--- Task statement ---
Exactly as written, print each of the entries.

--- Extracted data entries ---
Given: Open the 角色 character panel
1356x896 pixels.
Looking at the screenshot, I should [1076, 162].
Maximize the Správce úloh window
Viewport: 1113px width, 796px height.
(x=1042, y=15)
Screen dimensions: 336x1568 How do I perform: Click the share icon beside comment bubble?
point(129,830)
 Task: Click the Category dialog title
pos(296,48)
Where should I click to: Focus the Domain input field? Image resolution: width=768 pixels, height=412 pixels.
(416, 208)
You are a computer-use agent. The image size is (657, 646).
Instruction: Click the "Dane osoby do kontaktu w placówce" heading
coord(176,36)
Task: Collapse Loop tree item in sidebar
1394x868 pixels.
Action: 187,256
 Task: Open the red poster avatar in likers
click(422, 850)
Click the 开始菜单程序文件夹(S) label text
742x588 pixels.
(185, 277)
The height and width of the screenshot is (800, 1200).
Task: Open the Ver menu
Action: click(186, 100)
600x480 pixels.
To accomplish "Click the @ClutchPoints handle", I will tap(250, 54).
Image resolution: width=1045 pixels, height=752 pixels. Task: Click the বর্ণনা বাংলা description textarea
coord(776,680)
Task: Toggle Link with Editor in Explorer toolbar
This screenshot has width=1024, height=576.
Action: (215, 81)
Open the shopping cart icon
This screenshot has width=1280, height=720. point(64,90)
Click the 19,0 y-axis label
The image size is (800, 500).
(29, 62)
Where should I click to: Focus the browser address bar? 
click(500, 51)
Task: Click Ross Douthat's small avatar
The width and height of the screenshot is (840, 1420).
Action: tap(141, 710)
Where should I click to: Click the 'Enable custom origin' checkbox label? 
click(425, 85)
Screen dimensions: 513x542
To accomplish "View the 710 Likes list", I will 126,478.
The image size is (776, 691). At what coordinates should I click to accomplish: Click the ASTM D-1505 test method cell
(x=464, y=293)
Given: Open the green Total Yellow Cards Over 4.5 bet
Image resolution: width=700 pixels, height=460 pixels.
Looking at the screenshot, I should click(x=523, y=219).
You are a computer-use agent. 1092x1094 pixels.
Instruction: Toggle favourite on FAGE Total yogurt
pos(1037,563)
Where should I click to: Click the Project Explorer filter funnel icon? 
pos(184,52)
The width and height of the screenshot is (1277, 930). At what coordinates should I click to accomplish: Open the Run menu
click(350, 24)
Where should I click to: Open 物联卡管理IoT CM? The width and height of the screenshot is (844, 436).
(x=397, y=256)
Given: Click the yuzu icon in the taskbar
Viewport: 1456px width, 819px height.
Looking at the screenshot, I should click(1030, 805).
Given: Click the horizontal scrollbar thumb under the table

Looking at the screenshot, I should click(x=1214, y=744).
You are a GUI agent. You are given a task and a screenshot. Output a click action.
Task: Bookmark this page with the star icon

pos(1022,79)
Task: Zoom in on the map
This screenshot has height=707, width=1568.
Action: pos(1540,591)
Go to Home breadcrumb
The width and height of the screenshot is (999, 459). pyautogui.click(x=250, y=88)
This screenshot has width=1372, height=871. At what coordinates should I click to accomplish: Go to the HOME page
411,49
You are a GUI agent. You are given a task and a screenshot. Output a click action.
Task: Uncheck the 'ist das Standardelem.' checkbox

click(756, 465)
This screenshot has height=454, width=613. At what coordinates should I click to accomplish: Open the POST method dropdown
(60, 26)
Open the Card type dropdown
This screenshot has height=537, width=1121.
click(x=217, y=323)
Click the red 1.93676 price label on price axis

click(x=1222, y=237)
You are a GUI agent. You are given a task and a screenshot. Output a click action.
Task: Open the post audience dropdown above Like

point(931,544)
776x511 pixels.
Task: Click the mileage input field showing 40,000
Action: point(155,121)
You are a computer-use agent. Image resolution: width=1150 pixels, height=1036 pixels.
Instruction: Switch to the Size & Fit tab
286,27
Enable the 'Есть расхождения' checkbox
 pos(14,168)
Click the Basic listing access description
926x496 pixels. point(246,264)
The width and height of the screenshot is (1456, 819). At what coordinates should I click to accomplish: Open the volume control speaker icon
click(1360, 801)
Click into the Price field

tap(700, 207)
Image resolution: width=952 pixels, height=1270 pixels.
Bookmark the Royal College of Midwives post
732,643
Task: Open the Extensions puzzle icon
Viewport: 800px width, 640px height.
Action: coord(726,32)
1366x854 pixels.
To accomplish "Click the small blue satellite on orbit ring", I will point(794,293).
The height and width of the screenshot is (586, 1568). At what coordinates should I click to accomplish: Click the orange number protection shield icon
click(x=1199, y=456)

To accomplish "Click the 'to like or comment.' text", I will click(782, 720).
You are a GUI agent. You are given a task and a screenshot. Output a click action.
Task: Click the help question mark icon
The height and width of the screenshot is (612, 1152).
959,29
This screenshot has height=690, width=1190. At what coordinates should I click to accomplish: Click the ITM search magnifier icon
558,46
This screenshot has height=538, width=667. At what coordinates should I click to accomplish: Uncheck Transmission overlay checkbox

--- Exercise response ---
Given: Open the 角色 character panel
1356x896 pixels.
Looking at the screenshot, I should [1076, 162].
Maximize the Správce úloh window
Viewport: 1113px width, 796px height.
(x=1042, y=15)
Screen dimensions: 336x1568 How do I perform: Click the share icon beside comment bubble?
point(129,830)
 Task: Click the Category dialog title
pos(296,48)
Where should I click to: Focus the Domain input field? Image resolution: width=768 pixels, height=412 pixels.
(416, 208)
You are a computer-use agent. The image size is (657, 646).
Instruction: Click the "Dane osoby do kontaktu w placówce" heading
coord(176,36)
Task: Collapse Loop tree item in sidebar
1394x868 pixels.
Action: 187,256
 Task: Open the red poster avatar in likers
click(422, 850)
Click the 开始菜单程序文件夹(S) label text
742x588 pixels.
(185, 277)
The height and width of the screenshot is (800, 1200).
Task: Open the Ver menu
Action: click(186, 100)
600x480 pixels.
To accomplish "Click the @ClutchPoints handle", I will tap(250, 54).
Image resolution: width=1045 pixels, height=752 pixels. Task: Click the বর্ণনা বাংলা description textarea
coord(776,680)
Task: Toggle Link with Editor in Explorer toolbar
This screenshot has width=1024, height=576.
Action: (215, 81)
Open the shopping cart icon
This screenshot has width=1280, height=720. point(64,90)
Click the 19,0 y-axis label
The image size is (800, 500).
(29, 62)
Where should I click to: Focus the browser address bar? 
click(500, 51)
Task: Click Ross Douthat's small avatar
The width and height of the screenshot is (840, 1420).
Action: tap(141, 710)
Where should I click to: Click the 'Enable custom origin' checkbox label? 
click(425, 85)
Screen dimensions: 513x542
To accomplish "View the 710 Likes list", I will 126,478.
The image size is (776, 691). At what coordinates should I click to accomplish: Click the ASTM D-1505 test method cell
(x=464, y=293)
Given: Open the green Total Yellow Cards Over 4.5 bet
Image resolution: width=700 pixels, height=460 pixels.
Looking at the screenshot, I should click(x=523, y=219).
You are a computer-use agent. 1092x1094 pixels.
Instruction: Toggle favourite on FAGE Total yogurt
pos(1037,563)
Where should I click to: Click the Project Explorer filter funnel icon? 
pos(184,52)
The width and height of the screenshot is (1277, 930). At what coordinates should I click to accomplish: Open the Run menu
click(350, 24)
Where should I click to: Open 物联卡管理IoT CM? The width and height of the screenshot is (844, 436).
(x=397, y=256)
Given: Click the yuzu icon in the taskbar
Viewport: 1456px width, 819px height.
Looking at the screenshot, I should click(1030, 805).
Given: Click the horizontal scrollbar thumb under the table

Looking at the screenshot, I should click(x=1214, y=744).
You are a GUI agent. You are given a task and a screenshot. Output a click action.
Task: Bookmark this page with the star icon

pos(1022,79)
Task: Zoom in on the map
This screenshot has height=707, width=1568.
Action: pos(1540,591)
Go to Home breadcrumb
The width and height of the screenshot is (999, 459). pyautogui.click(x=250, y=88)
This screenshot has width=1372, height=871. At what coordinates should I click to accomplish: Go to the HOME page
411,49
You are a GUI agent. You are given a task and a screenshot. Output a click action.
Task: Uncheck the 'ist das Standardelem.' checkbox

click(756, 465)
This screenshot has height=454, width=613. At what coordinates should I click to accomplish: Open the POST method dropdown
(60, 26)
Open the Card type dropdown
This screenshot has height=537, width=1121.
click(x=217, y=323)
Click the red 1.93676 price label on price axis

click(x=1222, y=237)
You are a GUI agent. You are given a task and a screenshot. Output a click action.
Task: Open the post audience dropdown above Like

point(931,544)
776x511 pixels.
Task: Click the mileage input field showing 40,000
Action: point(155,121)
You are a computer-use agent. Image resolution: width=1150 pixels, height=1036 pixels.
Instruction: Switch to the Size & Fit tab
286,27
Enable the 'Есть расхождения' checkbox
 pos(14,168)
Click the Basic listing access description
926x496 pixels. point(246,264)
The width and height of the screenshot is (1456, 819). At what coordinates should I click to accomplish: Open the volume control speaker icon
click(1360, 801)
Click into the Price field

tap(700, 207)
Image resolution: width=952 pixels, height=1270 pixels.
Bookmark the Royal College of Midwives post
732,643
Task: Open the Extensions puzzle icon
Viewport: 800px width, 640px height.
Action: coord(726,32)
1366x854 pixels.
To accomplish "Click the small blue satellite on orbit ring", I will point(794,293).
The height and width of the screenshot is (586, 1568). At what coordinates should I click to accomplish: Click the orange number protection shield icon
click(x=1199, y=456)

To accomplish "Click the 'to like or comment.' text", I will click(782, 720).
You are a GUI agent. You are given a task and a screenshot. Output a click action.
Task: Click the help question mark icon
The height and width of the screenshot is (612, 1152).
959,29
This screenshot has height=690, width=1190. At what coordinates should I click to accomplish: Click the ITM search magnifier icon
558,46
This screenshot has height=538, width=667. At what coordinates should I click to accomplish: Uncheck Transmission overlay checkbox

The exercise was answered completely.